**WORK TO BE COMPLETED**
The listing below should be copied in full, word for word.

**RECORDS FOR THIS EXERCISE**
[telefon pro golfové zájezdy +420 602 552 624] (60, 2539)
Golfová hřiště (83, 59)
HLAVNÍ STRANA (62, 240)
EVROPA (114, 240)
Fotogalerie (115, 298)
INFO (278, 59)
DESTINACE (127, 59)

**RESULT FOR THIS EXERCISE**
[telefon pro golfové zájezdy +420 602 552 624] (60, 2539)
Golfová hřiště (83, 59)
HLAVNÍ STRANA (62, 240)
EVROPA (114, 240)
Fotogalerie (115, 298)
INFO (278, 59)
DESTINACE (127, 59)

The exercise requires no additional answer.